» Work item
All of the data must be printed exactly; please include every line.
****************
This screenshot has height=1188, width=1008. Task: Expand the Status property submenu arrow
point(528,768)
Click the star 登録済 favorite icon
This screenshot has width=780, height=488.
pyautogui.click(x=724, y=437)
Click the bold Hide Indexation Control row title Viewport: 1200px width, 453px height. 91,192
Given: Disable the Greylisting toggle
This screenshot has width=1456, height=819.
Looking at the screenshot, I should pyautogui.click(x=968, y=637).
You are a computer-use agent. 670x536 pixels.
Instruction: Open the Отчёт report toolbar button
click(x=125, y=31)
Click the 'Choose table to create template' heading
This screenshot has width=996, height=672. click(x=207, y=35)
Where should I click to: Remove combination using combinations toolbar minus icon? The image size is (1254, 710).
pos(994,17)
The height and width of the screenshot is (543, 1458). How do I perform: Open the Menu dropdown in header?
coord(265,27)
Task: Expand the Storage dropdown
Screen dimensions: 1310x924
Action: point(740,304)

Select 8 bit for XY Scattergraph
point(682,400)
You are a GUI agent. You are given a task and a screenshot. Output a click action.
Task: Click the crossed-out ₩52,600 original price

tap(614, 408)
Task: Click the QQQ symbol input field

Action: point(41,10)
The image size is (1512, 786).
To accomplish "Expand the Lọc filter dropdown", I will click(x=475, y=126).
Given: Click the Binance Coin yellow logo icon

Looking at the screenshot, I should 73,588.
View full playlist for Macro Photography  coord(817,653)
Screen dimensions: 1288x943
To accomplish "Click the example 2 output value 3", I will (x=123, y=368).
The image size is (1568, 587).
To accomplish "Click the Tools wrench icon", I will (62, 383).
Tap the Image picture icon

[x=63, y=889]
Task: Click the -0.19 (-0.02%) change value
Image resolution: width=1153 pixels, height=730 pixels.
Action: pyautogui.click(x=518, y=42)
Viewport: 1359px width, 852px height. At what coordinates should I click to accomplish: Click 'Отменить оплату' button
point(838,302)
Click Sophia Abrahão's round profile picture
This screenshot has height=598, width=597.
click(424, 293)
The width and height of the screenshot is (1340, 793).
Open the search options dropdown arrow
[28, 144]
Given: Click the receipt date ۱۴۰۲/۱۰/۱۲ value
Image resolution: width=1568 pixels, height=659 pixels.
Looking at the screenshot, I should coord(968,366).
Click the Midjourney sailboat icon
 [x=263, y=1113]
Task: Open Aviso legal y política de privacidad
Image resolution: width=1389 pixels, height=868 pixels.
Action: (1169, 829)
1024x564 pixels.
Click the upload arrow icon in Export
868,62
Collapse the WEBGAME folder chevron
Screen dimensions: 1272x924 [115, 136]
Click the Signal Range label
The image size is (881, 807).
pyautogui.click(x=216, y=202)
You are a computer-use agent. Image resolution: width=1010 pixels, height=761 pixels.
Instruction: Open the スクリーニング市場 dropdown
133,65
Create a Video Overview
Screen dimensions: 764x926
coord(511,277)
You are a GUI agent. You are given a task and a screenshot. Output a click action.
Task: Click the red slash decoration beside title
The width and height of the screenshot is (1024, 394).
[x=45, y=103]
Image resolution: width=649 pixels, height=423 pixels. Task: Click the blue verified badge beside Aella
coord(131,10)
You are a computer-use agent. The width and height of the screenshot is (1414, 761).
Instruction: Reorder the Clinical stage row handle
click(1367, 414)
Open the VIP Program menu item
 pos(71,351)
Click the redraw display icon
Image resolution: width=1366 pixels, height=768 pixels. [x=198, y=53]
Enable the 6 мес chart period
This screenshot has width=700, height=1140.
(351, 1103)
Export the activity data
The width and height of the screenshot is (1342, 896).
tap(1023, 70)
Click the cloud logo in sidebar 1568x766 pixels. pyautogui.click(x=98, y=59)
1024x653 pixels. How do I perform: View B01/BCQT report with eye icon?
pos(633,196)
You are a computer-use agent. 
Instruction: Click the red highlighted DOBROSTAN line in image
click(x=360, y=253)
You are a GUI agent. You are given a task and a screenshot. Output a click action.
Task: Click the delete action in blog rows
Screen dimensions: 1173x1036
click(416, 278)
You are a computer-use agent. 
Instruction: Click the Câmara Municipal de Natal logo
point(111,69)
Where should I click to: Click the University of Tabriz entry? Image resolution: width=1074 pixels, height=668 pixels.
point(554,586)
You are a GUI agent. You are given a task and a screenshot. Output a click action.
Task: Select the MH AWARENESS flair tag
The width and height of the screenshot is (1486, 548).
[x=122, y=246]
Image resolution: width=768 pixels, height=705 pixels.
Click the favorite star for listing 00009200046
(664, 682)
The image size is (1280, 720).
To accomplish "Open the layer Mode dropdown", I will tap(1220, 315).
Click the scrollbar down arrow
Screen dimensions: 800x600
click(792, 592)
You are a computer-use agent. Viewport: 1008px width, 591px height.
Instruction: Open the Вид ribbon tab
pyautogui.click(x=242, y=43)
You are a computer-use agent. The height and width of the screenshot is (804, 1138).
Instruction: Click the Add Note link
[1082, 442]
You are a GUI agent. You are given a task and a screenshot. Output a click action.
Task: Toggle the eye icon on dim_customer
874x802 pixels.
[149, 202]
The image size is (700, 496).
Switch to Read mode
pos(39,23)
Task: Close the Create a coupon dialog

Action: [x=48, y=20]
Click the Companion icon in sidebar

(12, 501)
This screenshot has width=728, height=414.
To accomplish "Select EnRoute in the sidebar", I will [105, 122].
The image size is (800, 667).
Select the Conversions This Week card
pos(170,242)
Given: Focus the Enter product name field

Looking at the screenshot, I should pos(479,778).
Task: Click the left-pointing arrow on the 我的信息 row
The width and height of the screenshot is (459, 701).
****************
» Task result
This screenshot has height=1188, width=1008. Task: Expand the Status property submenu arrow
point(528,768)
Click the star 登録済 favorite icon
This screenshot has width=780, height=488.
pyautogui.click(x=724, y=437)
Click the bold Hide Indexation Control row title Viewport: 1200px width, 453px height. 91,192
Given: Disable the Greylisting toggle
This screenshot has width=1456, height=819.
Looking at the screenshot, I should pyautogui.click(x=968, y=637).
You are a computer-use agent. 670x536 pixels.
Instruction: Open the Отчёт report toolbar button
click(x=125, y=31)
Click the 'Choose table to create template' heading
This screenshot has width=996, height=672. click(x=207, y=35)
Where should I click to: Remove combination using combinations toolbar minus icon? The image size is (1254, 710).
pos(994,17)
The height and width of the screenshot is (543, 1458). How do I perform: Open the Menu dropdown in header?
coord(265,27)
Task: Expand the Storage dropdown
Screen dimensions: 1310x924
Action: point(740,304)

Select 8 bit for XY Scattergraph
point(682,400)
You are a GUI agent. You are given a task and a screenshot. Output a click action.
Task: Click the crossed-out ₩52,600 original price

tap(614, 408)
Task: Click the QQQ symbol input field

Action: point(41,10)
The image size is (1512, 786).
To accomplish "Expand the Lọc filter dropdown", I will click(x=475, y=126).
Given: Click the Binance Coin yellow logo icon

Looking at the screenshot, I should 73,588.
View full playlist for Macro Photography  coord(817,653)
Screen dimensions: 1288x943
To accomplish "Click the example 2 output value 3", I will (x=123, y=368).
The image size is (1568, 587).
To accomplish "Click the Tools wrench icon", I will (62, 383).
Tap the Image picture icon

[x=63, y=889]
Task: Click the -0.19 (-0.02%) change value
Image resolution: width=1153 pixels, height=730 pixels.
Action: pyautogui.click(x=518, y=42)
Viewport: 1359px width, 852px height. At what coordinates should I click to accomplish: Click 'Отменить оплату' button
point(838,302)
Click Sophia Abrahão's round profile picture
This screenshot has height=598, width=597.
click(424, 293)
The width and height of the screenshot is (1340, 793).
Open the search options dropdown arrow
[28, 144]
Given: Click the receipt date ۱۴۰۲/۱۰/۱۲ value
Image resolution: width=1568 pixels, height=659 pixels.
Looking at the screenshot, I should coord(968,366).
Click the Midjourney sailboat icon
 [x=263, y=1113]
Task: Open Aviso legal y política de privacidad
Image resolution: width=1389 pixels, height=868 pixels.
Action: (1169, 829)
1024x564 pixels.
Click the upload arrow icon in Export
868,62
Collapse the WEBGAME folder chevron
Screen dimensions: 1272x924 [115, 136]
Click the Signal Range label
The image size is (881, 807).
pyautogui.click(x=216, y=202)
You are a computer-use agent. Image resolution: width=1010 pixels, height=761 pixels.
Instruction: Open the スクリーニング市場 dropdown
133,65
Create a Video Overview
Screen dimensions: 764x926
coord(511,277)
You are a GUI agent. You are given a task and a screenshot. Output a click action.
Task: Click the red slash decoration beside title
The width and height of the screenshot is (1024, 394).
[x=45, y=103]
Image resolution: width=649 pixels, height=423 pixels. Task: Click the blue verified badge beside Aella
coord(131,10)
You are a computer-use agent. The width and height of the screenshot is (1414, 761).
Instruction: Reorder the Clinical stage row handle
click(1367, 414)
Open the VIP Program menu item
 pos(71,351)
Click the redraw display icon
Image resolution: width=1366 pixels, height=768 pixels. [x=198, y=53]
Enable the 6 мес chart period
This screenshot has width=700, height=1140.
(351, 1103)
Export the activity data
The width and height of the screenshot is (1342, 896).
tap(1023, 70)
Click the cloud logo in sidebar 1568x766 pixels. pyautogui.click(x=98, y=59)
1024x653 pixels. How do I perform: View B01/BCQT report with eye icon?
pos(633,196)
You are a computer-use agent. 
Instruction: Click the red highlighted DOBROSTAN line in image
click(x=360, y=253)
You are a GUI agent. You are given a task and a screenshot. Output a click action.
Task: Click the delete action in blog rows
Screen dimensions: 1173x1036
click(416, 278)
You are a computer-use agent. 
Instruction: Click the Câmara Municipal de Natal logo
point(111,69)
Where should I click to: Click the University of Tabriz entry? Image resolution: width=1074 pixels, height=668 pixels.
point(554,586)
You are a GUI agent. You are given a task and a screenshot. Output a click action.
Task: Select the MH AWARENESS flair tag
The width and height of the screenshot is (1486, 548).
[x=122, y=246]
Image resolution: width=768 pixels, height=705 pixels.
Click the favorite star for listing 00009200046
(664, 682)
The image size is (1280, 720).
To accomplish "Open the layer Mode dropdown", I will tap(1220, 315).
Click the scrollbar down arrow
Screen dimensions: 800x600
click(792, 592)
You are a computer-use agent. Viewport: 1008px width, 591px height.
Instruction: Open the Вид ribbon tab
pyautogui.click(x=242, y=43)
You are a computer-use agent. The height and width of the screenshot is (804, 1138).
Instruction: Click the Add Note link
[1082, 442]
You are a GUI agent. You are given a task and a screenshot. Output a click action.
Task: Toggle the eye icon on dim_customer
874x802 pixels.
[149, 202]
The image size is (700, 496).
Switch to Read mode
pos(39,23)
Task: Close the Create a coupon dialog

Action: [x=48, y=20]
Click the Companion icon in sidebar

(12, 501)
This screenshot has width=728, height=414.
To accomplish "Select EnRoute in the sidebar", I will [105, 122].
The image size is (800, 667).
Select the Conversions This Week card
pos(170,242)
Given: Focus the Enter product name field

Looking at the screenshot, I should pos(479,778).
Task: Click the left-pointing arrow on the 我的信息 row
The width and height of the screenshot is (459, 701).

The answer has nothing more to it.